*About this task*. Wherever the string "computer" appears in the records, return the line that holds it.

*Data in this exercise*.
====================
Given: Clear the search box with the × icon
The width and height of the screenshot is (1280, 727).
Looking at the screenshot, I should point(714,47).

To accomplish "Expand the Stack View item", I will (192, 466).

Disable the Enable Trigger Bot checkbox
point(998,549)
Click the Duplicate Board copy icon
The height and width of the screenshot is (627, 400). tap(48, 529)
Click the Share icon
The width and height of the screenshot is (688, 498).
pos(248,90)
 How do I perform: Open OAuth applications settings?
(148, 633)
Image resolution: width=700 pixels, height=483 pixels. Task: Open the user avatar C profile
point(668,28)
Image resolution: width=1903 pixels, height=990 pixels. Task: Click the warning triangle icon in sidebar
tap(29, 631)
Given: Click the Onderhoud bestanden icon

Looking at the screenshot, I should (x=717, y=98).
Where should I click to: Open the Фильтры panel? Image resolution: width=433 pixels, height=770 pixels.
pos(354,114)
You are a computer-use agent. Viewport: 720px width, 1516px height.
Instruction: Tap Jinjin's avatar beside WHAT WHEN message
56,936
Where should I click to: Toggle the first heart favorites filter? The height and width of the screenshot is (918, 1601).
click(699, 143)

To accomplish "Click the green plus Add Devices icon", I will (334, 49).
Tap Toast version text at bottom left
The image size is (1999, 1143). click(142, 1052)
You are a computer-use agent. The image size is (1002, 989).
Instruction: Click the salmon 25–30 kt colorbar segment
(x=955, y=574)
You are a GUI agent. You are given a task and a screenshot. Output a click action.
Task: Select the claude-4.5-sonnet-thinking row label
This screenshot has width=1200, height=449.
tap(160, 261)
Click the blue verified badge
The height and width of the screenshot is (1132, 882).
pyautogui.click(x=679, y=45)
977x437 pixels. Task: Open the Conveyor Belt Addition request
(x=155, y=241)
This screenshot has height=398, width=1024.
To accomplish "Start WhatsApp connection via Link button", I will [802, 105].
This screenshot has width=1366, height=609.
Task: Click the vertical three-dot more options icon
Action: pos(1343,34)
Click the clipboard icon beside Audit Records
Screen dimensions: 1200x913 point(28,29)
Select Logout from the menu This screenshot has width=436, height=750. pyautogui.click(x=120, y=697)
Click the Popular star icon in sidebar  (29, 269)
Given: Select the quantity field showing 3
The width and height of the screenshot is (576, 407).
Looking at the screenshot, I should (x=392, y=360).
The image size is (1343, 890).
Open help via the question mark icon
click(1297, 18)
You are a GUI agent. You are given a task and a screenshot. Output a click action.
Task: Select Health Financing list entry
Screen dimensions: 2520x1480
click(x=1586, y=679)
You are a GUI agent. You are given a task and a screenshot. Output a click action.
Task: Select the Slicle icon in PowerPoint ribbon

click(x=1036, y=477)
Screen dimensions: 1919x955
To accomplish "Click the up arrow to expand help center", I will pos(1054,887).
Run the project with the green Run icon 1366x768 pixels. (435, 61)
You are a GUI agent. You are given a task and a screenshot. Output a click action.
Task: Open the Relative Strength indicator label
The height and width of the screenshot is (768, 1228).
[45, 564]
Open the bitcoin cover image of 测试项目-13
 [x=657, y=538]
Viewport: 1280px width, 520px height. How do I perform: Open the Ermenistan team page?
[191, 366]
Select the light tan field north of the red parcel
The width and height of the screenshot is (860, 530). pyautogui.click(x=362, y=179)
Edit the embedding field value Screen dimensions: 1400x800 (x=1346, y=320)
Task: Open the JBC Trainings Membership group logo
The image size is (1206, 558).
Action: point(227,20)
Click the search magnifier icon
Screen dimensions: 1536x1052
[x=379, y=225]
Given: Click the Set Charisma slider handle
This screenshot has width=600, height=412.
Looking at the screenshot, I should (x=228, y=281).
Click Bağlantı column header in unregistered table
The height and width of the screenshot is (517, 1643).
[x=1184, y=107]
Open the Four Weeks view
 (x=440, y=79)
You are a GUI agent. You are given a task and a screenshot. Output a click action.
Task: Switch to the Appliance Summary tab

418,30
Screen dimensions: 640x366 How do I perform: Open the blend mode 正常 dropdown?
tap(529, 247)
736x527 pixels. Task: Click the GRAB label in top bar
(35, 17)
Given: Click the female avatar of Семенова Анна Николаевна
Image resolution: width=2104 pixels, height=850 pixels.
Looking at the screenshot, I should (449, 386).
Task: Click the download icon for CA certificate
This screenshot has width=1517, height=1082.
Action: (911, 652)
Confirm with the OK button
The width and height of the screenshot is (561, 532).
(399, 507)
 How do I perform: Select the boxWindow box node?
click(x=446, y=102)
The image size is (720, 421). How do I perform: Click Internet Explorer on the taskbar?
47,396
====================
*Response*.
You are a computer-use agent. Viewport: 720px width, 1516px height.
You are a computer-use agent. The image size is (1002, 989).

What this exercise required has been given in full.